Get the artifacts (return values) of the pipelines in a MaestroSchedule object.

Description

Artifacts are return values from pipelines. They are accessible as a named list where the names correspond to the names of the pipeline.

Usage

get_artifacts(schedule)

Arguments

schedule

object of type MaestroSchedule created using build_schedule()

Value

named list

Examples

if (interactive()) {
  pipeline_dir <- tempdir()
  create_pipeline("my_new_pipeline", pipeline_dir, open = FALSE)
  schedule <- build_schedule(pipeline_dir = pipeline_dir)

  schedule <- run_schedule(
    schedule,
    orch_frequency = "1 day",
    quiet = TRUE
  )

  get_artifacts(schedule)

  # Alternatively, use the underlying R6 method
  schedule$get_artifacts()
}

Get the flags of pipelines in a MaestroSchedule object

Description

Creates a long data.frame where each row is a flag for each pipeline.

Usage

get_flags(schedule)

Arguments

schedule

object of type MaestroSchedule created using build_schedule()

Value

data.frame

Examples

if (interactive()) {
  pipeline_dir <- tempdir()
  create_pipeline("my_new_pipeline", pipeline_dir, open = FALSE)
  schedule <- build_schedule(pipeline_dir = pipeline_dir)

  get_flags(schedule)

  # Alternatively, use the underlying R6 method
  schedule$get_flags()
}

Generate a sequence of run times for a pipeline

Description

Generate a sequence of run times for a pipeline

Usage

get_pipeline_run_sequence(
  pipeline_n,
  pipeline_unit,
  pipeline_datetime,
  check_datetime,
  pipeline_hours = 0:23,
  pipeline_days_of_week = 1:7,
  pipeline_days_of_month = 1:31,
  pipeline_months = 1:12
)

Arguments

pipeline_n

number of units for the pipeline frequency

pipeline_unit

unit for the pipeline frequency

pipeline_datetime

datetime of the first time the pipeline is to run

check_datetime

datetime against which to check the running of pipelines (default is current system time in UTC)

pipeline_hours

vector of integers [0-23] corresponding to hours of day for the pipeline to run

pipeline_days_of_week

vector of integers [1-7] corresponding to days of week for the pipeline to run (1 = Sunday)

pipeline_days_of_month

vector of integers [1-31] corresponding to days of month for the pipeline to run

pipeline_months

vector of integers [1-12] corresponding to months of year for the pipeline to run

Value

vector of timestamps or dates

Get the schedule from a MaestroSchedule object

Description

A schedule is represented as a table where each row is a pipeline and the columns contain scheduling parameters such as the frequency and start time.

Usage

get_schedule(schedule)

Arguments

schedule

object of type MaestroSchedule created using build_schedule()

Details

The schedule table is used internally in a MaestroSchedule object but can be accessed using this function or accessing the R6 method of the MaestroSchedule object.

Value

data.frame

Examples

if (interactive()) {
  pipeline_dir <- tempdir()
  create_pipeline("my_new_pipeline", pipeline_dir, open = FALSE)
  schedule <- build_schedule(pipeline_dir = pipeline_dir)

  get_schedule(schedule)

  # Alternatively, use the underlying R6 method
  schedule$get_schedule()
}

Get time slot usage of a schedule

Description

Get the number of pipelines scheduled to run for each time slot at a particular slot interval.
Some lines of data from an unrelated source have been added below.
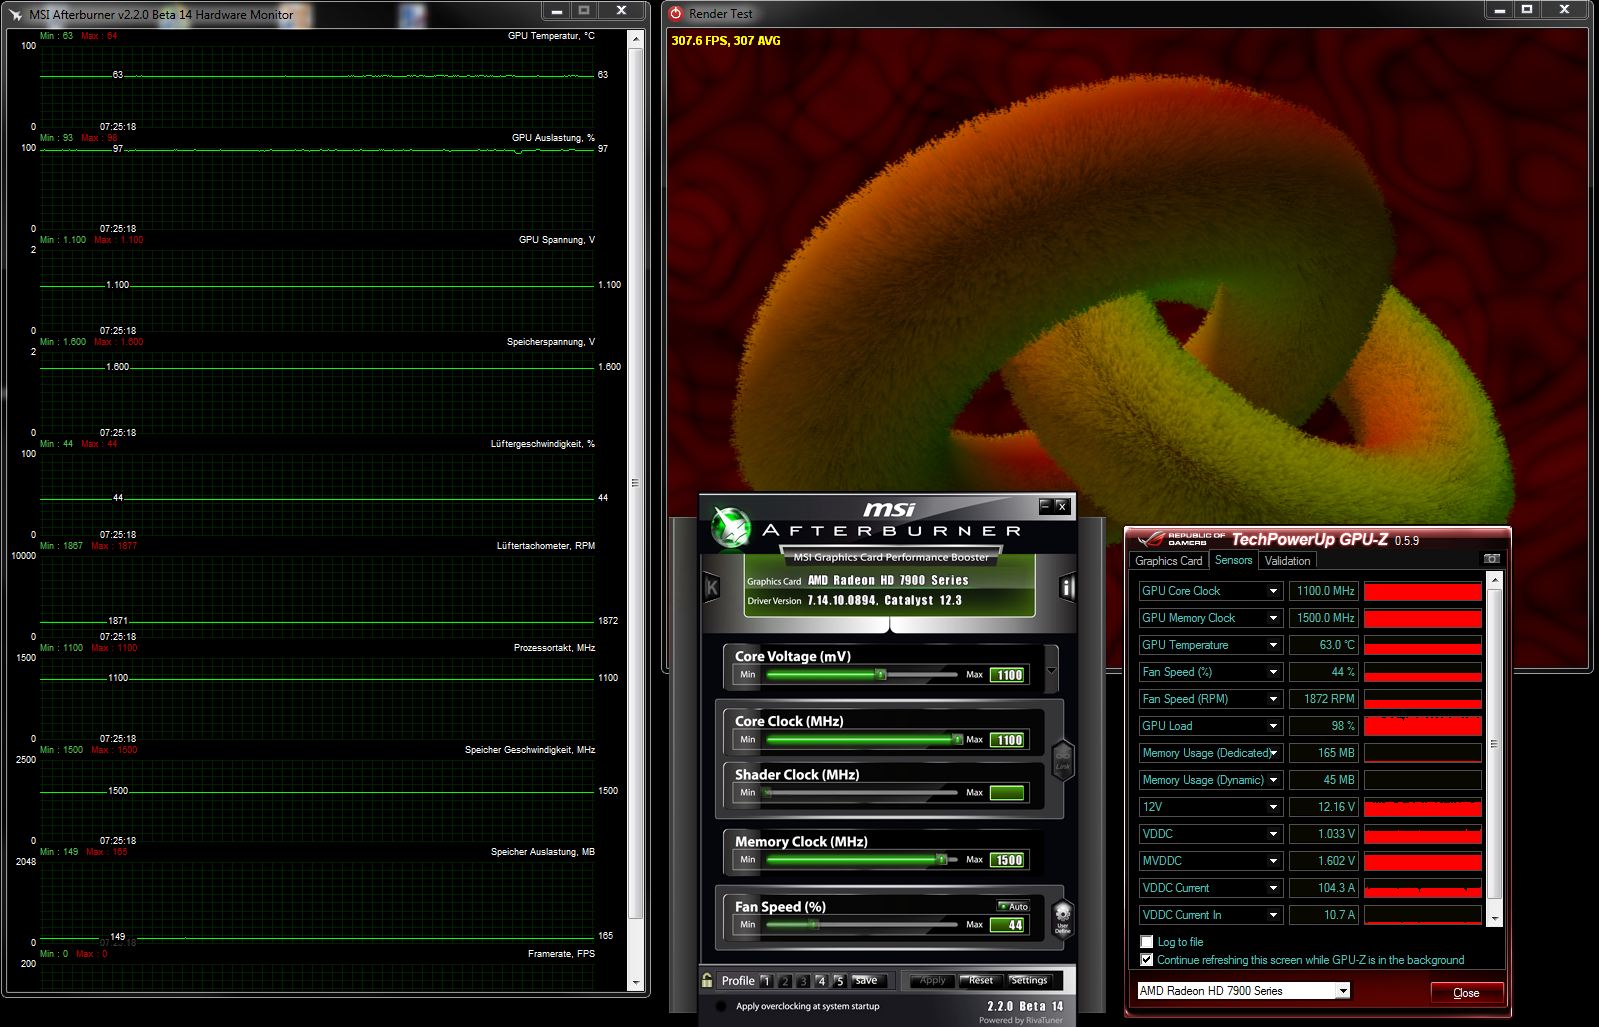Uncheck Continue refreshing in background option
The height and width of the screenshot is (1027, 1599).
tap(1147, 960)
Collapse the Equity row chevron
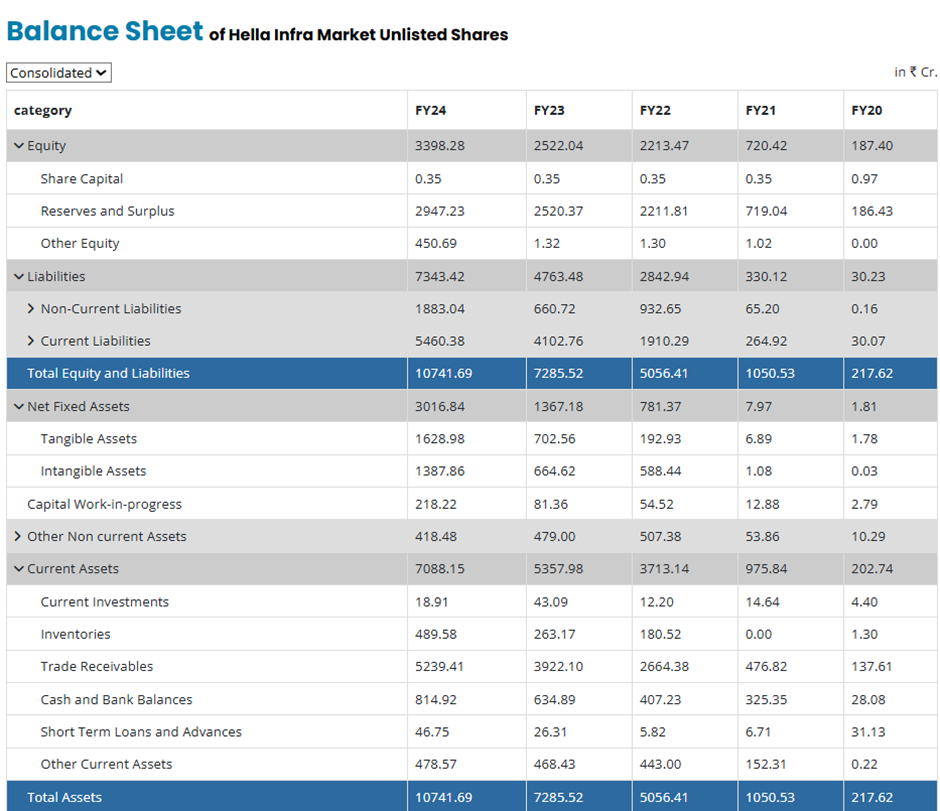Viewport: 940px width, 811px height. pos(19,146)
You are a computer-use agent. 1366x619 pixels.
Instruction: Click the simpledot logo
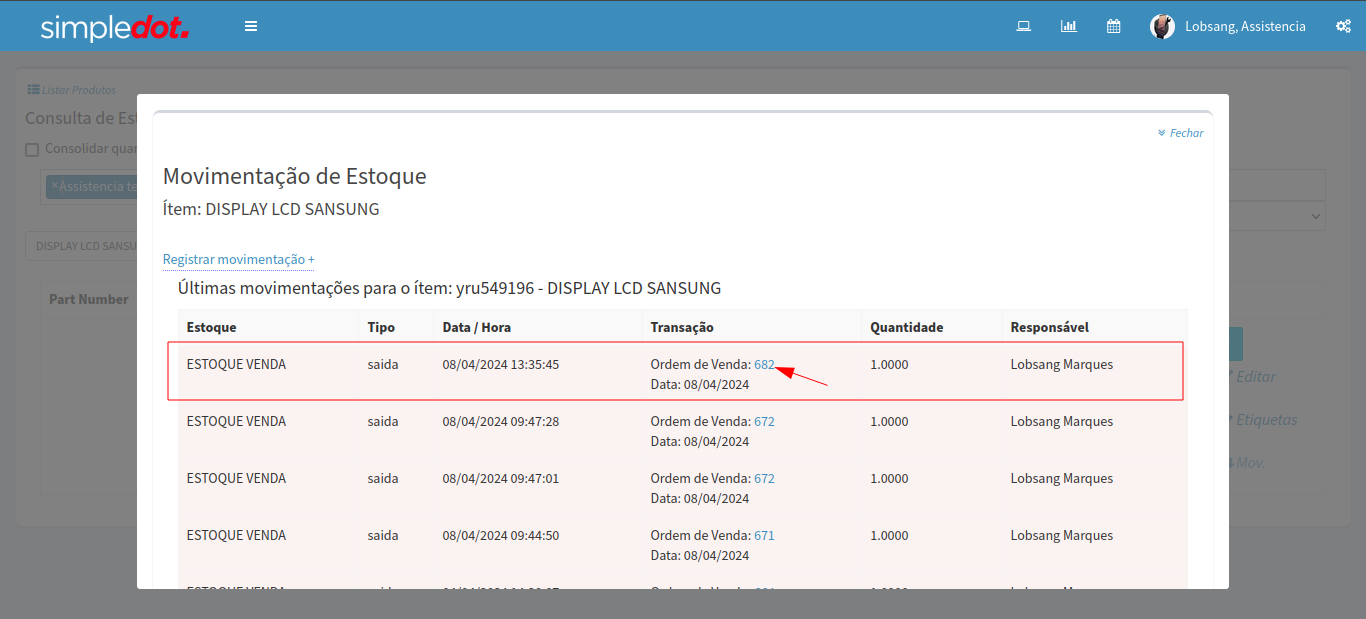point(114,27)
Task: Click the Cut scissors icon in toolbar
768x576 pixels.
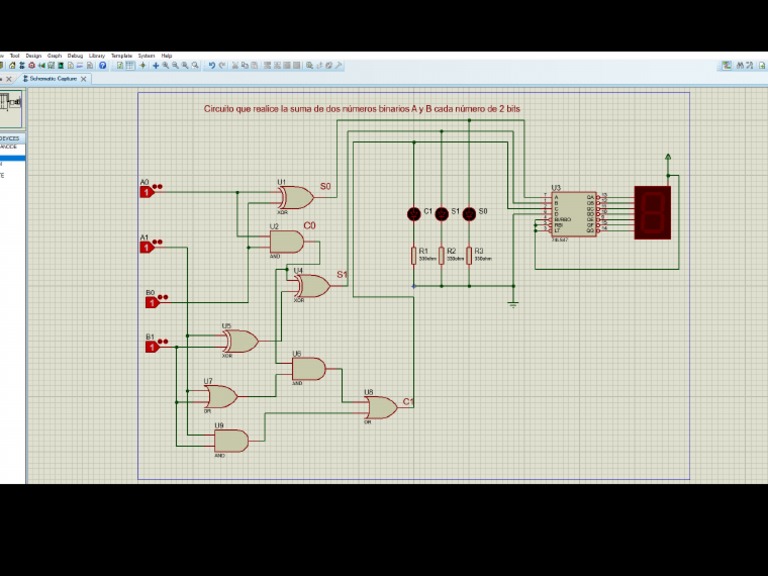Action: click(236, 66)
Time slots are times that the orchestrator runs and the slot interval determines the level of granularity to consider.

Usage

get_slot_usage(schedule, orch_frequency, slot_interval = "hour")

Arguments

schedule

object of type MaestroSchedule created using build_schedule()

orch_frequency

of the orchestrator, a single string formatted like "1 day", "2 weeks", "hourly", etc.

slot_interval

a time unit indicating the interval of time to consider between slots (e.g., 'hour', 'day')

Details

This function is particularly useful when you have multiple pipelines in a project and you want to see what recurring time intervals may be available or underused for new pipelines.

Note that this function is intended for use in an interactive session while developing a maestro project. It is not intended for use in the orchestrator.

As an example, consider we have four pipelines running at various frequencies and the orchestrator running every hour. Then let's say there's to be a new pipeline that runs every day. One might ask 'what hour should I schedule this new pipeline to run on?'. By using get_slot_usage(schedule, orch_frequency = '1 hour', slot_interval = 'hour') on the existing schedule, you could identify for each hour how many pipelines are already scheduled to run and choose the ones with the lowest usage.

Value

data.frame

Examples

if (interactive()) {
  pipeline_dir <- tempdir()
  create_pipeline("my_new_pipeline", pipeline_dir, open = FALSE)
  schedule <- build_schedule(pipeline_dir = pipeline_dir)

  get_slot_usage(
    schedule,
    orch_frequency = "1 hour",
    slot_interval = "hour"
  )
}

Get the statuses of the pipelines in a MaestroSchedule object

Description

A status data.frame contains the names and locations of the pipelines as well as information around whether they were invoked, the status (error, warning, etc.), and the run time.

Usage

get_status(schedule)

Arguments

schedule

object of type MaestroSchedule created using build_schedule()

Value

data.frame

Examples

if (interactive()) {
  pipeline_dir <- tempdir()
  create_pipeline("my_new_pipeline", pipeline_dir, open = FALSE)
  schedule <- build_schedule(pipeline_dir = pipeline_dir)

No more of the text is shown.